Belediye hizmetlerinin ihale edilerek özel sektör tarafından sunulması, bütün dünyada yaygın olarak tercih edilen bir özelleştirme yöntemidir. Özellikle yol, kaldırım, su, kanalizasyon, inşaat, çevre temizlik, tamir, bakım, toplu taşıma, imar ve benzeri alanlarda ve teknik bilgi ve uzmanlık gerektiren işlerde daha çok tercih edilmektedir. Sanıldığının aksine yerel yönetimler ihale yöntemini, ekonomik kriz dönemlerinde daha az; ekonomik göstergelerin iyi olduğu dönemlerde daha fazla tercih etmektedir. İhale tercihini genel olarak siyasi ve mali baskıların yanı sıra mal ve hizmetlerin sunulduğu pazarın yapısı, yerel hükümetin şekli ve kentlerin nüfus ve coğrafi büyüklüğü etkilemektedir.
Türkiye’de, büyükşehir belediyelerinin kurulmasıyla birlikte, ihale yönteminin yaygın olarak tercih edildiği görülmektedir. Şehirlerde bilgi-işlem, bina temizliği ve korunması, atık suların tahliyesi, mezbaha işleri, kanalizasyon hizmetleri, yeşil alanların bakımı, çöp toplama,
mezarlık hizmetleri, trafik planlaması, toplu taşıma, yol temizliği ve bakımı ve benzeri iş ve görevler ihale usulü ile özel sektöre yaptırılmaktadır. Hizmet üretim ve sunumunda rekabete fırsat vermesi ve hizmetlerin daha düşük bir maliyetle sunulması gibi avantajlar, belediyeleri ihale yöntemini tercih etmeye yöneltmektedir.

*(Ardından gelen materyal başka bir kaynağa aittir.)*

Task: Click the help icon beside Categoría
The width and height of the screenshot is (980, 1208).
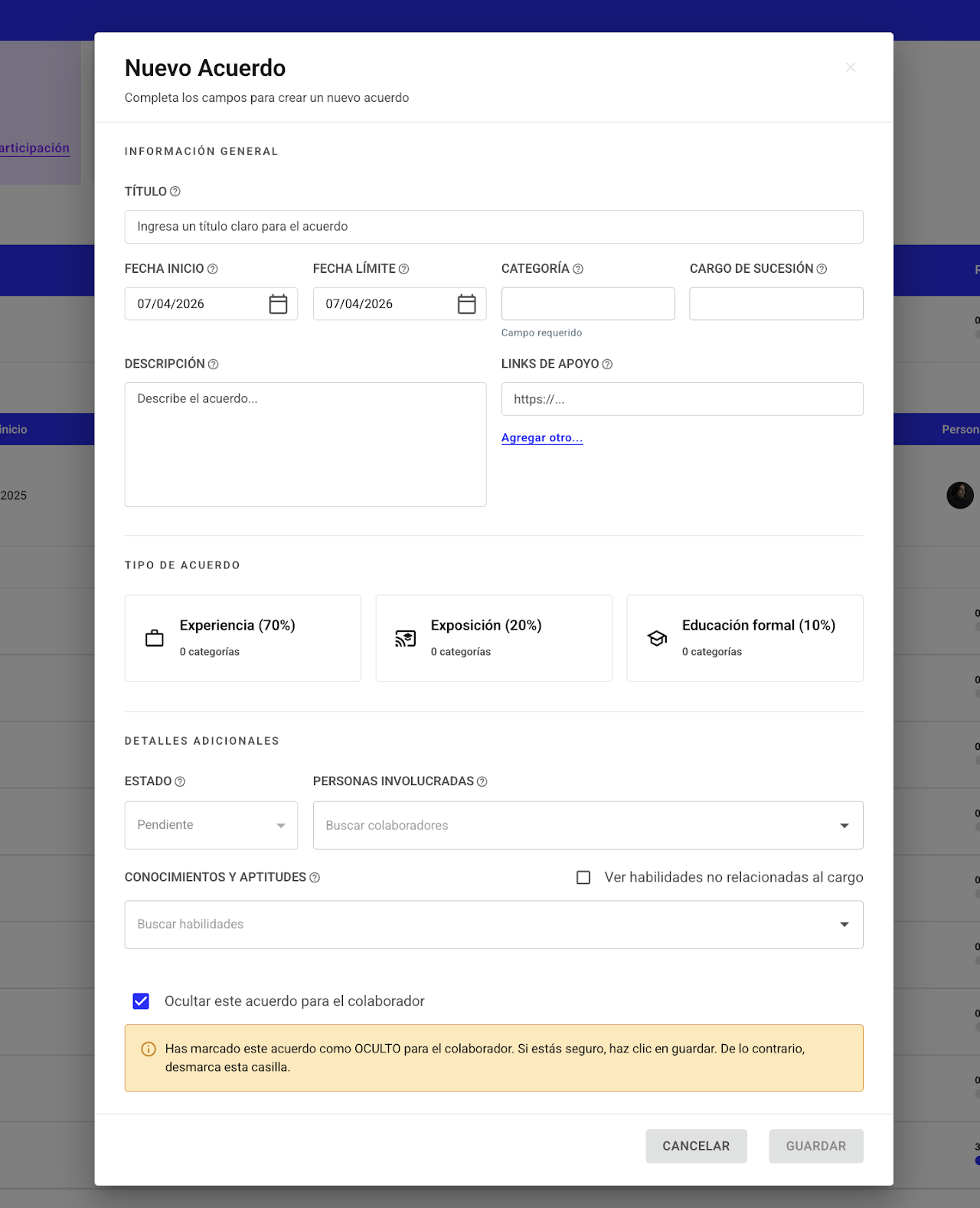Action: 578,269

Bunların yanında merkezi hükümetin uyguladığı sıkı vesayet denetiminden kurtulma isteği ve yaşadıkları ekonomik sıkıntılar belediyeleri ihale yönteminden daha çok yararlanmaya sevk etmektedir. Ayrıca model sayesinde, katı hiyerarşi ve güçlü sosyal güvencelere sahip memur ve kadrolu işçi gibi belediyelerin asli unsurlarının yanında özel sektör çalışanlarından daha esnek ve dinamik bir yapı tesis edilmektedir.

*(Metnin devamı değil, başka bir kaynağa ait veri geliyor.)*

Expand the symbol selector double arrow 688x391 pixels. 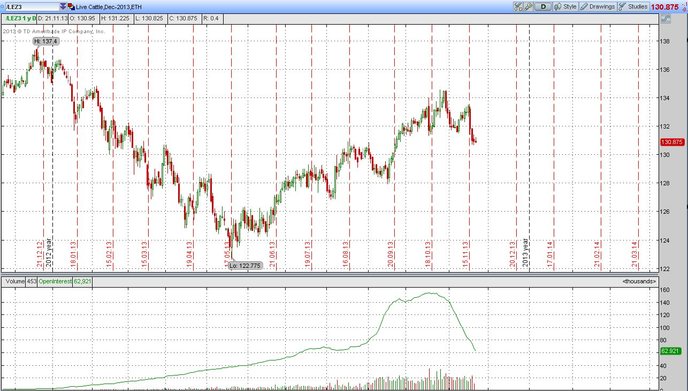pyautogui.click(x=63, y=7)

Ülkemizde, kamu ihalelerini düzenleyen 2886 sayılı Devlet İhale Kanunu ve 4734 sayılı Kamu İhale Kanununun yanı sıra, doğrudan doğruya belediyelerle ilgili 5393 sayılı Belediye Kanunu ve 5216 sayılı Büyükşehir Belediyesi Kanunu, hizmet sunumunda ihale yönteminin uygulanmasına fırsat vermektedir. Ayrıca, ihalelere ilişkin sözleşmelerin düzenlenmesi ve uygulanması ile ilgili usul ve esaslar 4735 sayılı Kamu İhale Sözleşmeleri Kanununa göre düzenlenmektedir. Belediye Kanunu; park, bahçe, sera, refüj, kaldırım ve havuz bakımı ve tamiri; araç kiralama, kontrollük, temizlik, güvenlik ve yemek hizmetleri; makine-teçhizat bakım ve onarım işleri; bilgisayar sistem ve santralleri ile elektronik bilgi erişim hizmetleri; sağlık destek hizmetleri; fuar, panayır ve sergi hizmetleri; baraj, arıtma ve katı atık tesislerine ilişkin hizmetler; kanal bakımı ve temizleme, alt yapı ve asfalt yapım ve onarımı, trafik sinyalizasyon ve aydınlatma bakımı, sayaç okuma ve sayaç sökme-takma işleri ile ilgili hizmetler; toplu ulaşım ve taşıma hizmetleri; sosyal tesislerin işletilmesine ilişkin hizmetlerin ihale yoluyla üçüncü şahıslara gördürülmesine imkan tanımaktadır. Yine yasada ihalelerin, ihtiyaçların en iyi şekilde, uygun koşullarda ve zamanında karşılanması, şeffaflık ve serbest esaslarına göre yürütülmesi gerektiği vurgulanmaktadır. Bununla birlikte; yeterince şeffaflık sağlanamaması nedeniyle ihalelerde yolsuzluk ve usulsüzlük yapıldığına dair haberler basın ve kamuoyunda yer almaktadır (Erxxxxx, 2010).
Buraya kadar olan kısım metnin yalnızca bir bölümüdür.